Sementara itu perkembangan teknologi digital yang segala macam urusan bisa dilakukan di gadget. Rama mengakui banyak peluang bagi Telkom untuk membentuk anak usaha baru.
Apalagi pandemi ini mendorong digitalusasi menuju transformasi digital lebih jauh lagi.
Kata Rama transformasi digital tidak lagi bicara teknologi tetapi kultur, cara bekerja orang, dan sebagainya. Itu membutuhkan infrastruktur telekomunikasi yang tidak lagi bermasalah, tetapi yang audah mapan.

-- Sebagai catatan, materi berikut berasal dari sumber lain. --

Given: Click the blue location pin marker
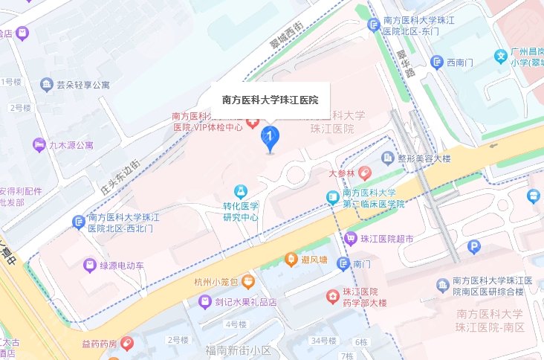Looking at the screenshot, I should [271, 138].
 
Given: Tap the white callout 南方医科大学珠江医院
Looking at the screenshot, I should [271, 99].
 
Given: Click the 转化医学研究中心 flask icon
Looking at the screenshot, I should [240, 192].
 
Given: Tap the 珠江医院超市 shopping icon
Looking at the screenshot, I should [351, 239].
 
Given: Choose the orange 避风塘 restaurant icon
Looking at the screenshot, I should [292, 260].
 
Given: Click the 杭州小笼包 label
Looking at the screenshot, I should [216, 282].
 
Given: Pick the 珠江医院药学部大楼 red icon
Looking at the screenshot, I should [332, 298].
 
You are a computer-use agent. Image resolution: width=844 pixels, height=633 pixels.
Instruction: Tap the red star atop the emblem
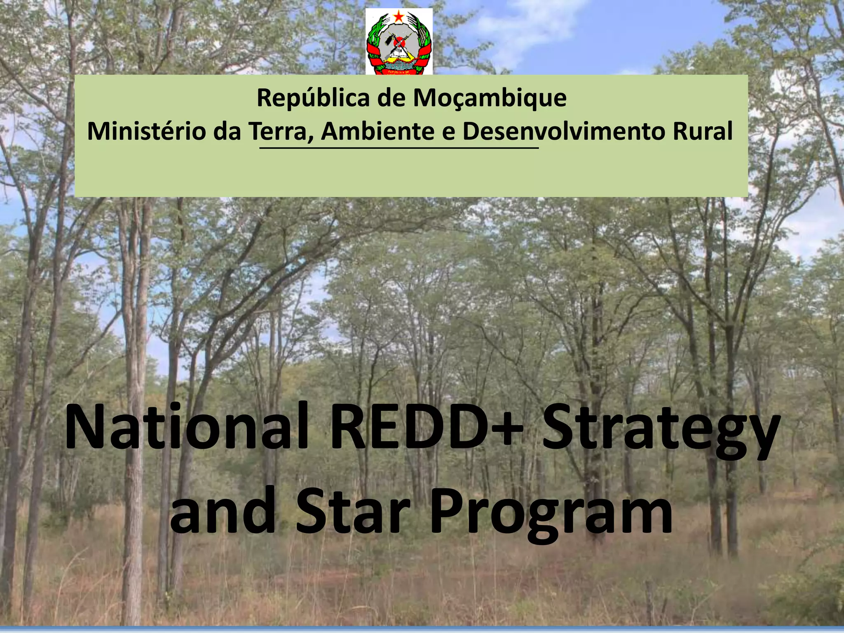(399, 17)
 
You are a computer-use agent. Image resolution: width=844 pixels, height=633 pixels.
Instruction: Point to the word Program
(551, 513)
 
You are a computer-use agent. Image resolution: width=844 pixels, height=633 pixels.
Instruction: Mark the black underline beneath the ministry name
(399, 148)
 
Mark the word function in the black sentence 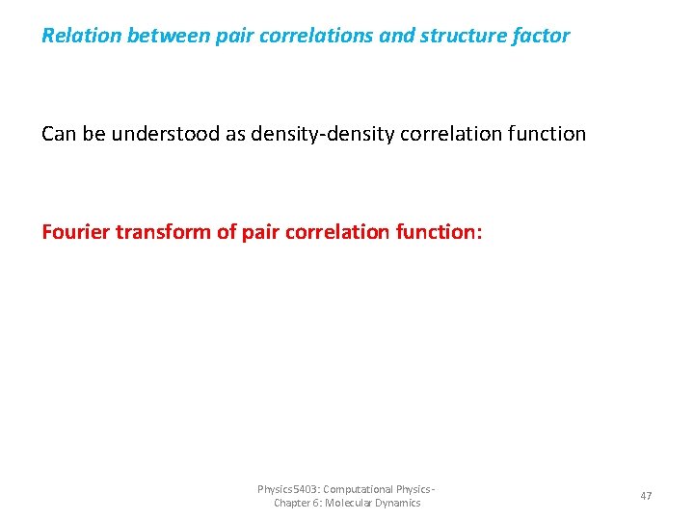[x=547, y=134]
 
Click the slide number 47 [x=646, y=496]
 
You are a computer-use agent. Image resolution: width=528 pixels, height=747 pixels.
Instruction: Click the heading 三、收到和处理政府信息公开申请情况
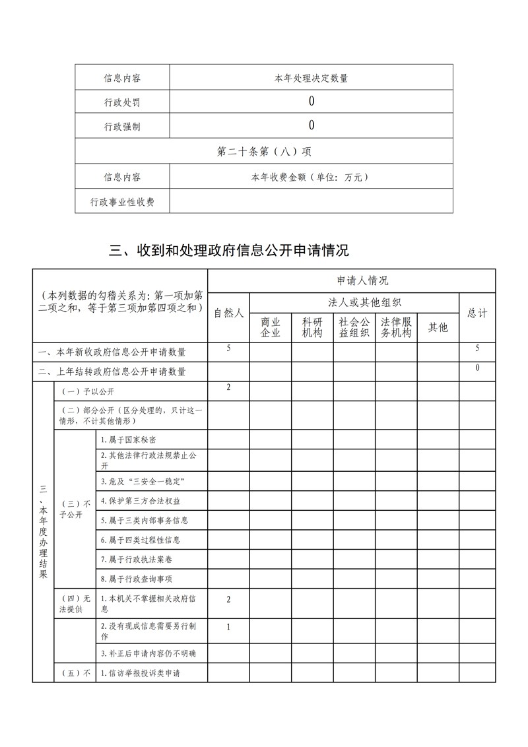pyautogui.click(x=229, y=251)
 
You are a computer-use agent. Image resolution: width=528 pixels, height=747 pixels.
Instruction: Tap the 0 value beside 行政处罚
pyautogui.click(x=311, y=101)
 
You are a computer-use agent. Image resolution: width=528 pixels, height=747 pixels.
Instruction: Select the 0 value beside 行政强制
pyautogui.click(x=311, y=125)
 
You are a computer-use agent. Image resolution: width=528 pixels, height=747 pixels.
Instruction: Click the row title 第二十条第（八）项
pyautogui.click(x=264, y=151)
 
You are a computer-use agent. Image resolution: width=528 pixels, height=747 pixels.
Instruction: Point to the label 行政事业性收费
pyautogui.click(x=122, y=202)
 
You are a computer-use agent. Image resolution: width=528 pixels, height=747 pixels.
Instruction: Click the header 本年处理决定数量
pyautogui.click(x=311, y=78)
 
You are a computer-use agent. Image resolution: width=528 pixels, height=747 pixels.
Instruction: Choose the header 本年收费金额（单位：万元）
pyautogui.click(x=311, y=177)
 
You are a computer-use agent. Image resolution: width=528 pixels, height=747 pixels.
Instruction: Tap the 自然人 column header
pyautogui.click(x=228, y=313)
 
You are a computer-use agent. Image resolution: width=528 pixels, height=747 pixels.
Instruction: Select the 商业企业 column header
pyautogui.click(x=271, y=327)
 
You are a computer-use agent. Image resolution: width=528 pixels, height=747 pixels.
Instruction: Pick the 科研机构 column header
pyautogui.click(x=312, y=327)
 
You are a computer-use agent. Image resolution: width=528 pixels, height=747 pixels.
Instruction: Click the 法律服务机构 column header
pyautogui.click(x=396, y=327)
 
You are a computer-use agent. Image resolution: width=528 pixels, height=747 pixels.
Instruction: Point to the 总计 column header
pyautogui.click(x=477, y=313)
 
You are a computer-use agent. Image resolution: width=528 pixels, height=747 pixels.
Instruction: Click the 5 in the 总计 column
pyautogui.click(x=477, y=348)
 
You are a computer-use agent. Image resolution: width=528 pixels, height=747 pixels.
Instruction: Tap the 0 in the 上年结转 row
pyautogui.click(x=477, y=368)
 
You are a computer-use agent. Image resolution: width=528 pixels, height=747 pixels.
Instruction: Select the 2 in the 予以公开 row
pyautogui.click(x=228, y=387)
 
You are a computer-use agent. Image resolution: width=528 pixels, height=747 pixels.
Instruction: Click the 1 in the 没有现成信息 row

Baca juga: Produsen Tempe dan Bakal Naikkan Harga Setelah 3 Hari Mogok Produksi
""Kita terapkan total football untuk soal ini. Artinya, kita punya seluler dan fiber optik. Ketika keduanya tidak masuk, kita punya satelit. Jadi tidak ada lagi daerah yabg tidak terjangkau connectivity sehingga mendukung transformasi digital. Sekarang apa-apa kan meski pakai internet dan itu harus didukung infrastruktur telekomunikasi. Salah satunya Telkomsat," ujarnya.
Terkait dengan persaingan di bisnis fiber yang juga mulai digeluti oleh perusahaan swasta Rama mengatakan bahwa Telkomsat sebagai bagian dari Telkom Group menjadi bagian dari orkestrasi solusi layanan telekomunikasi.
"Telkom sebagai group audah bukan jualan produk lagi, tetapi jualan solusi. Pelanggan tidak mau tahu siapa yang menyediakan layanan telekomunikasi, yang penting dia bisa teleponan, internetan atau menonton televisi di daerah itu. Solusi itu yang ingin ditawarkan Telkom group," ujarnya.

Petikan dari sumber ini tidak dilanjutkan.